Vodafone sees silver lining in cloud computing

Vodafone, the world’s biggest carrier by revenues, picked a bad week to launch its cloud-based services offering. On Tuesday the firm announced a strategic partnership with Decho to launch a range of cloud computing services starting with Vodafone PC Backup.

Decho, a subsidiary of storage firm EMC, specialises in online content backup and the first Vodafone branded service will enable customers to securely back up work-related or personal digital content from their computer to a remotely hosted site.

Once a customer has backed-up their digital content they will always be able to access it, even if their primary device is lost, stolen or otherwise unavailable. Using a web-based interface, Vodafone customers will also be able to transfer their content to other devices.

Vodafone is the latest telecoms player to jump on the cloud computing bandwagon already occupied by O2 (Bluebook), Apple (MobileMe), Nokia (Ovi), and Palm (webOS) among others. But there’s not been much of a silver lining in the cloud this week, with dark skies above T-Mobile and BT.
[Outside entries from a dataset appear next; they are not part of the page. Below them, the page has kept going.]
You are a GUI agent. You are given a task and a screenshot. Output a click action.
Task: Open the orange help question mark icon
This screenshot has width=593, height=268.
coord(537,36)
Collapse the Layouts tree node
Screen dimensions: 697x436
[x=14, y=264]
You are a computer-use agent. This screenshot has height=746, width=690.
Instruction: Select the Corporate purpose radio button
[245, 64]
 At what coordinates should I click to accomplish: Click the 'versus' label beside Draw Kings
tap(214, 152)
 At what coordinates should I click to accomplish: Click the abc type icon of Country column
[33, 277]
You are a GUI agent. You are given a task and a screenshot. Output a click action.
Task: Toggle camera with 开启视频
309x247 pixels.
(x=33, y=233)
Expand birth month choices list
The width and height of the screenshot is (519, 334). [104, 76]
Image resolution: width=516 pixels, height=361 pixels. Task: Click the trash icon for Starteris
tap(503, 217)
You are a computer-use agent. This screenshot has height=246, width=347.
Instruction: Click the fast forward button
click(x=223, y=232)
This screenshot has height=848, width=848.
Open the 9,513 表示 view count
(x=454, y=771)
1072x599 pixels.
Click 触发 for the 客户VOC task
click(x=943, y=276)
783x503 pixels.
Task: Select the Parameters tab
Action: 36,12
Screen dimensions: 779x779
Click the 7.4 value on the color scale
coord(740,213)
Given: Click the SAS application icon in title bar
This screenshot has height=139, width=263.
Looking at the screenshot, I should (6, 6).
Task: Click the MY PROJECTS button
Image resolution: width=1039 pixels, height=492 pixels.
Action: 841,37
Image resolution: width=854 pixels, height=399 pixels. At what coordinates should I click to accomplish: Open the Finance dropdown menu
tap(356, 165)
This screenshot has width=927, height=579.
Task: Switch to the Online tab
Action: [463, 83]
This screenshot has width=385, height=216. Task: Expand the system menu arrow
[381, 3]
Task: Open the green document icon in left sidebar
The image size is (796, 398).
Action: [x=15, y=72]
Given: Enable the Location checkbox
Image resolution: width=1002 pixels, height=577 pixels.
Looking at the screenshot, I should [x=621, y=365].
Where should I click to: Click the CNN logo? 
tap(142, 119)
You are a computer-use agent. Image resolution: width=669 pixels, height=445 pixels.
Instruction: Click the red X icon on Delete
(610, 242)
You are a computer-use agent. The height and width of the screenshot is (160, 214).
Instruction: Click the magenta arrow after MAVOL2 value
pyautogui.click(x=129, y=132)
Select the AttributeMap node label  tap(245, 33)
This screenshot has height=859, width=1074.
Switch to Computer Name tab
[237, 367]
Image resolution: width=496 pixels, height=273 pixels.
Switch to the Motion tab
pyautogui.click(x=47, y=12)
Earlier this week, T-Mobile USA and the Sidekick data services provider, Danger, a subsidiary of Microsoft, were forced to issue a grovelling apology, after a glitch wiped out user data stored in the cloud.

While in the UK, BT came under fire after users of its Digital Vault backup service found themselves unable to access their content. Fortunately however, the content itself seems to be safe, it’s just that users can’t get to it. BT said it is working on the problem.